**BRIEF:** What follows is a set of records. Copy them exactly and leave out the images.

**EXTRACTED RECORDS:**
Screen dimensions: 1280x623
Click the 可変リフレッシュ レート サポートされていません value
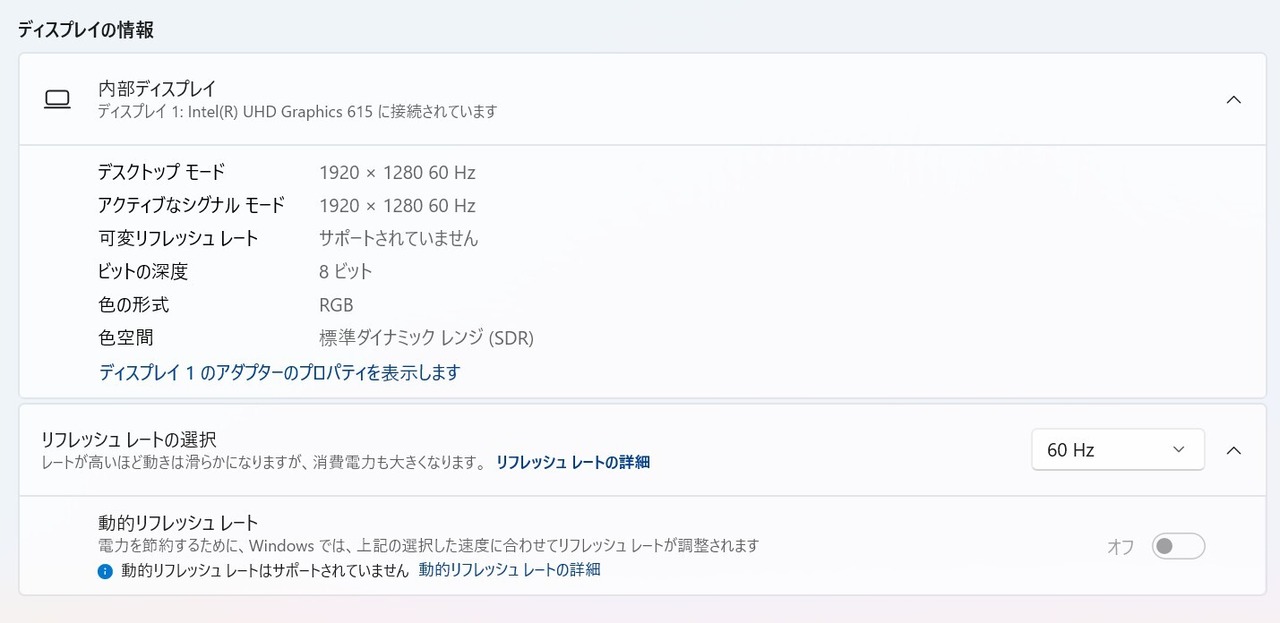click(399, 238)
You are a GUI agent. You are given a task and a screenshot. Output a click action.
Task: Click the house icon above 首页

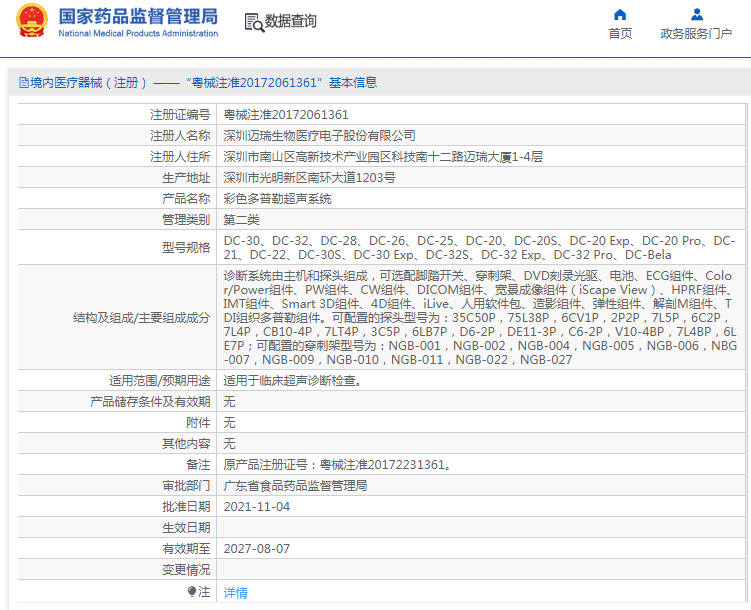click(x=620, y=14)
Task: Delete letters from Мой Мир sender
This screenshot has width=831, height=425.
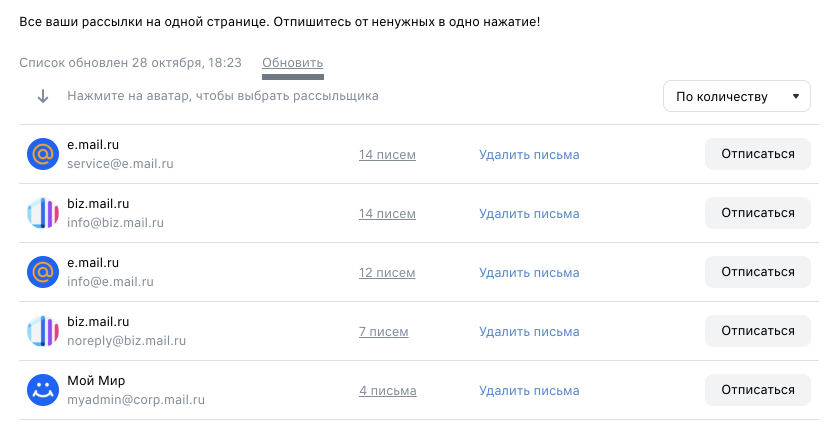Action: (529, 391)
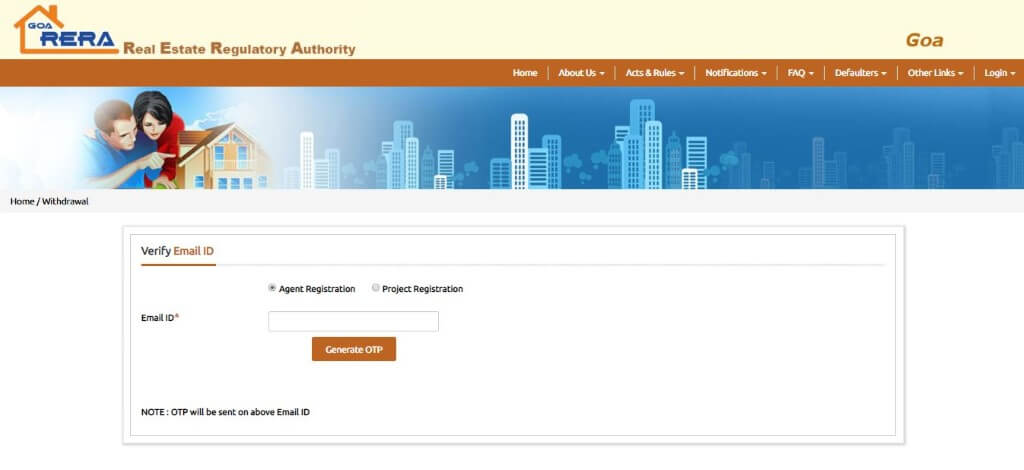Expand the Defaulters menu

(x=860, y=73)
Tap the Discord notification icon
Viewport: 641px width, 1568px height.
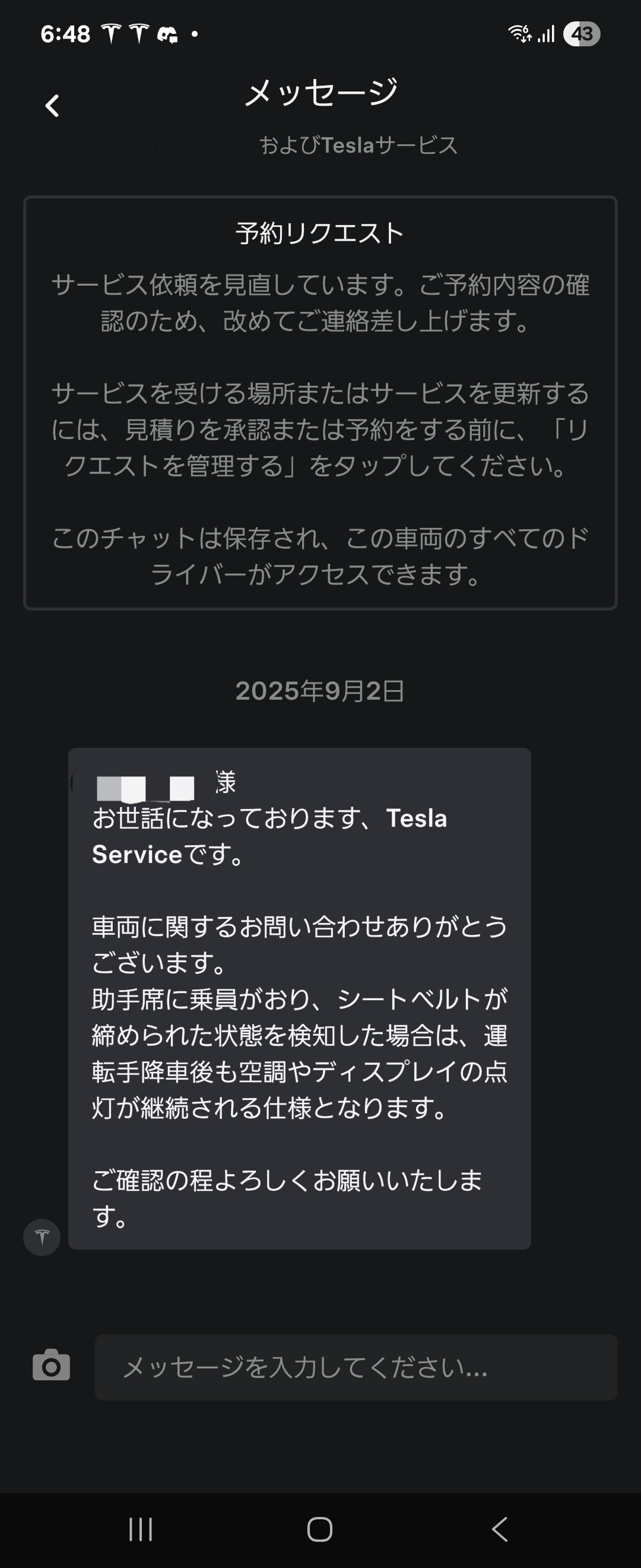coord(167,34)
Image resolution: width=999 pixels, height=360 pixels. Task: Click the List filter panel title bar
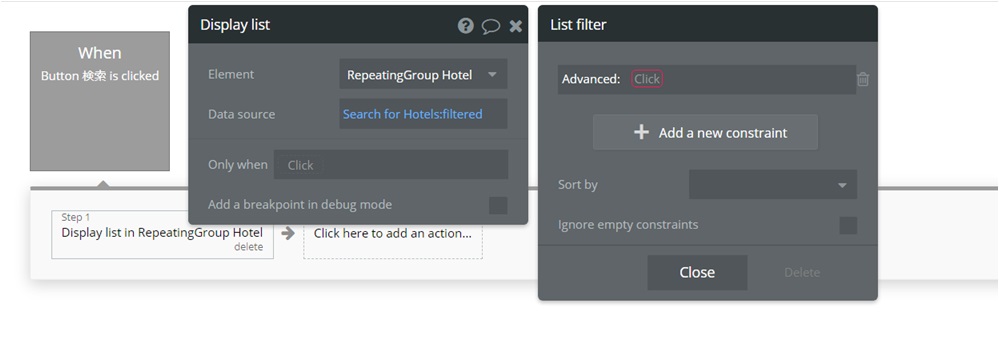point(708,24)
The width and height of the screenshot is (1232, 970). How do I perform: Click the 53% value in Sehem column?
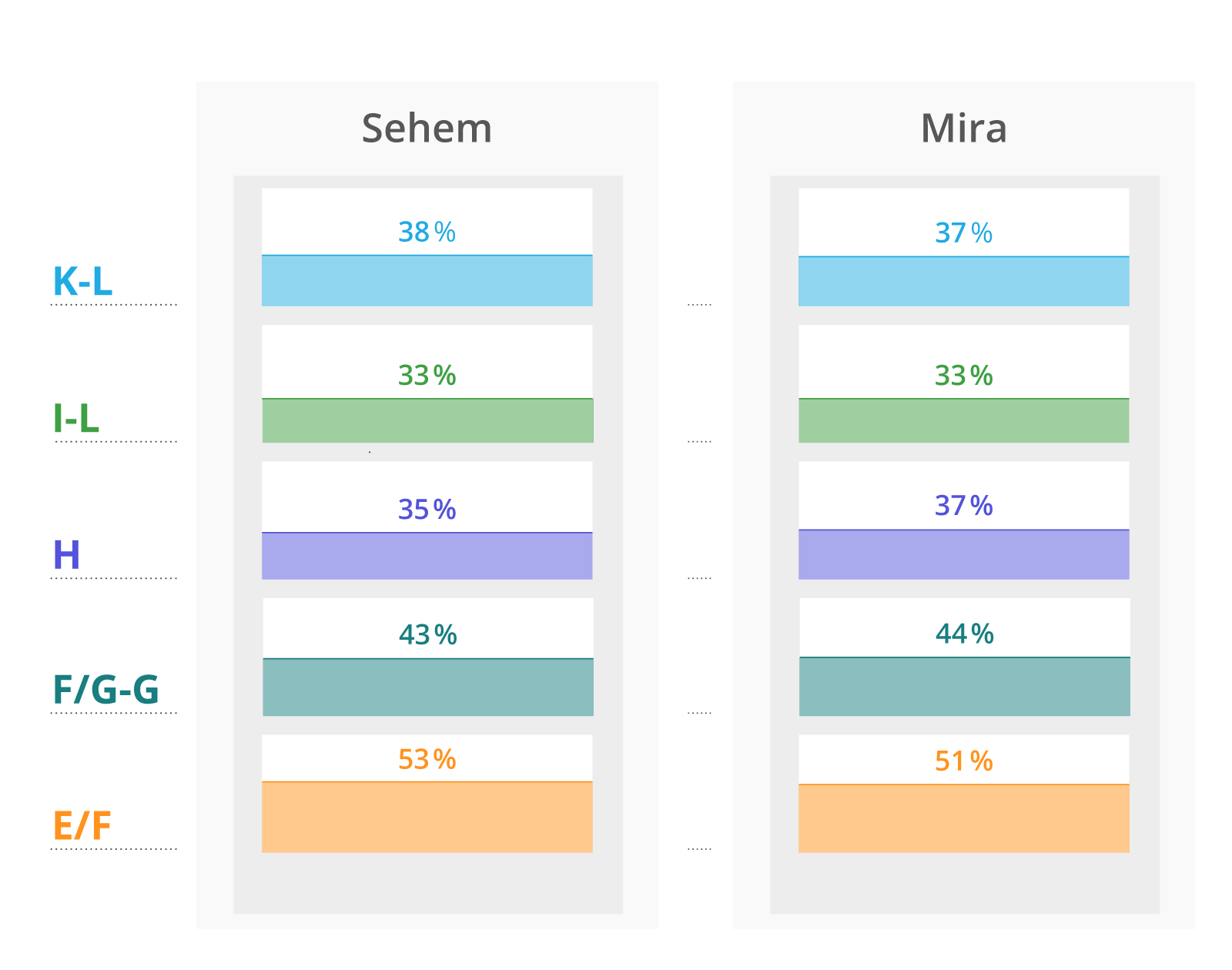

**TASK RESPONSE:**
Screen dimensions: 1280x623
Click the 可変リフレッシュ レート サポートされていません value
click(399, 238)
You are a GUI agent. You are given a task and a screenshot. Output a click action.
Task: Click the house icon above 首页

click(x=620, y=14)
Task: Delete letters from Мой Мир sender
This screenshot has width=831, height=425.
Action: (529, 391)
Expand the Defaulters menu

(x=860, y=73)
Tap the Discord notification icon
Viewport: 641px width, 1568px height.
coord(167,34)
Image resolution: width=999 pixels, height=360 pixels. Task: Click the List filter panel title bar
point(708,24)
The width and height of the screenshot is (1232, 970). How do I perform: Click the 53% value in Sehem column?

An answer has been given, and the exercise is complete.